### Data for this task
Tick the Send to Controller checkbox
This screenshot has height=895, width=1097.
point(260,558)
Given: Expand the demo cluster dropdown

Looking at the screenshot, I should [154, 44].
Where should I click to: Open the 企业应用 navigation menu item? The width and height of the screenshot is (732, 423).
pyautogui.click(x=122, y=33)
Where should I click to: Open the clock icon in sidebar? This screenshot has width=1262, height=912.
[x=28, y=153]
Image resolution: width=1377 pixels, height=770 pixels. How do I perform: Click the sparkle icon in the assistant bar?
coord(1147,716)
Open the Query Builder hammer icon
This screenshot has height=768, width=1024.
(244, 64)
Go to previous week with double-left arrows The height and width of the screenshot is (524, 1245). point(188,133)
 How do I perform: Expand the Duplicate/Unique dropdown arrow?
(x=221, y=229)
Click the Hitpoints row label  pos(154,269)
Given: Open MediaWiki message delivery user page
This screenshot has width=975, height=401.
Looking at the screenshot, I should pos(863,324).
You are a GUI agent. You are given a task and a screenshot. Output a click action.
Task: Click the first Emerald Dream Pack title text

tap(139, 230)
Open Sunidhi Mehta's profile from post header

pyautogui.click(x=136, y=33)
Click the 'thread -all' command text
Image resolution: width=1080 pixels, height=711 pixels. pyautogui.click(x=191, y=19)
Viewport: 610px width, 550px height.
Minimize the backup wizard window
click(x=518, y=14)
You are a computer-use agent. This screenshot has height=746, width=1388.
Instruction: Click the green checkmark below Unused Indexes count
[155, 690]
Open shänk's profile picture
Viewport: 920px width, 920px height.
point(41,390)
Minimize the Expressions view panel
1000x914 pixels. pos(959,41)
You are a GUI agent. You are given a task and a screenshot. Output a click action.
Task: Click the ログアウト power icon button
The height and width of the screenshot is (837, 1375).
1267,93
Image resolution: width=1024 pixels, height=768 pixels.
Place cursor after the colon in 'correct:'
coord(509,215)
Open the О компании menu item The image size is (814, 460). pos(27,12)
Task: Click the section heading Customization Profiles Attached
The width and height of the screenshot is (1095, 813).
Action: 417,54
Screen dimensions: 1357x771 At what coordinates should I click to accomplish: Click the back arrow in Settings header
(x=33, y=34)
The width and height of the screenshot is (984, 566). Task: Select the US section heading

### What the exercise asks
Exactly as they stand above, write out the entries.

### Reply
Tick the Send to Controller checkbox
This screenshot has height=895, width=1097.
point(260,558)
Given: Expand the demo cluster dropdown

Looking at the screenshot, I should [154, 44].
Where should I click to: Open the 企业应用 navigation menu item? The width and height of the screenshot is (732, 423).
pyautogui.click(x=122, y=33)
Where should I click to: Open the clock icon in sidebar? This screenshot has width=1262, height=912.
[x=28, y=153]
Image resolution: width=1377 pixels, height=770 pixels. How do I perform: Click the sparkle icon in the assistant bar?
coord(1147,716)
Open the Query Builder hammer icon
This screenshot has height=768, width=1024.
(244, 64)
Go to previous week with double-left arrows The height and width of the screenshot is (524, 1245). point(188,133)
 How do I perform: Expand the Duplicate/Unique dropdown arrow?
(x=221, y=229)
Click the Hitpoints row label  pos(154,269)
Given: Open MediaWiki message delivery user page
This screenshot has width=975, height=401.
Looking at the screenshot, I should pos(863,324).
You are a GUI agent. You are given a task and a screenshot. Output a click action.
Task: Click the first Emerald Dream Pack title text

tap(139, 230)
Open Sunidhi Mehta's profile from post header

pyautogui.click(x=136, y=33)
Click the 'thread -all' command text
Image resolution: width=1080 pixels, height=711 pixels. pyautogui.click(x=191, y=19)
Viewport: 610px width, 550px height.
Minimize the backup wizard window
click(x=518, y=14)
You are a computer-use agent. This screenshot has height=746, width=1388.
Instruction: Click the green checkmark below Unused Indexes count
[155, 690]
Open shänk's profile picture
Viewport: 920px width, 920px height.
point(41,390)
Minimize the Expressions view panel
1000x914 pixels. pos(959,41)
You are a GUI agent. You are given a task and a screenshot. Output a click action.
Task: Click the ログアウト power icon button
The height and width of the screenshot is (837, 1375).
1267,93
Image resolution: width=1024 pixels, height=768 pixels.
Place cursor after the colon in 'correct:'
coord(509,215)
Open the О компании menu item The image size is (814, 460). pos(27,12)
Task: Click the section heading Customization Profiles Attached
The width and height of the screenshot is (1095, 813).
Action: 417,54
Screen dimensions: 1357x771 At what coordinates should I click to accomplish: Click the back arrow in Settings header
(x=33, y=34)
The width and height of the screenshot is (984, 566). Task: Select the US section heading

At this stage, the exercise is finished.